The Constitution gives “[t]he President [the] Power to fill up all Vacancies that may happen during the Recess of the Senate, by granting Commissions which shall expire at the End of their next Session.” To recess, the Senate must pass either a “motion to adjourn to a day certain” or “a motion to recess.” Although generally similar, adjournment starts a new legislative day while a recess continues an existing legislative day. Absent approval for one of the motions, the Senate must hold pro-forma sessions that require the Senate to have nominal meetings every three days. Although the recess appointments clause only specifies recess, the Supreme Court in Noel Canning found that both an adjournment and recess could trigger the recess appointments clause of the Constitution.
Motions to adjourn and motions to recess are easy to pass. Senate Rules specify that they take precedence over any other motion and the “motions relating to adjournment [and] to take a recess . . . shall be decided without debate” (i.e., cannot be filibustered). The only way Senate Democrats could delay such a motion is to propose an amendment. Theoretically, Senate Democrats could require a near infinite number of amendment votes on the motion. However, Senate Republicans could avoid the delaying votes fairly easily. Under Senate Rules, motions to adjourn to a day certain and motions to recess take precedence over motions to amend and thus could be voted on before any amendments are considered.

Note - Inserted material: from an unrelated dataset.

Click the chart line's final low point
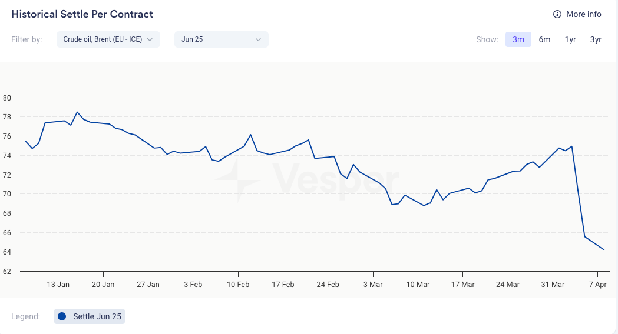 pyautogui.click(x=604, y=250)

Why then have Senate Republicans refused to take an official recess and have instead used pro-forma sessions: 1) Senate Republicans can extract Democratic concessions by not going on recess, 2) Senate Republicans may want to preserve the general power of the Senate to confirm nominees, and 3) Senate Republicans could be concerned about how President Trump might use his recess appointment authority.
First, Republicans can get concessions from Democrats by threatening a recess. For instance, as part of the negotiations to ensure that there was no official August recess, Senate Democrats agreed to confirm more nominees than the Senate had confirmed in the rest of President Trump’s entire presidency. Although confirming large batches of nominees before a recess is not unusual, this list of nominees included nominees to which Democrats opposed. Similarly, if Republicans went on an official recess, over Democratic objections, Democrats likely would not have agreed to confirm any nominees.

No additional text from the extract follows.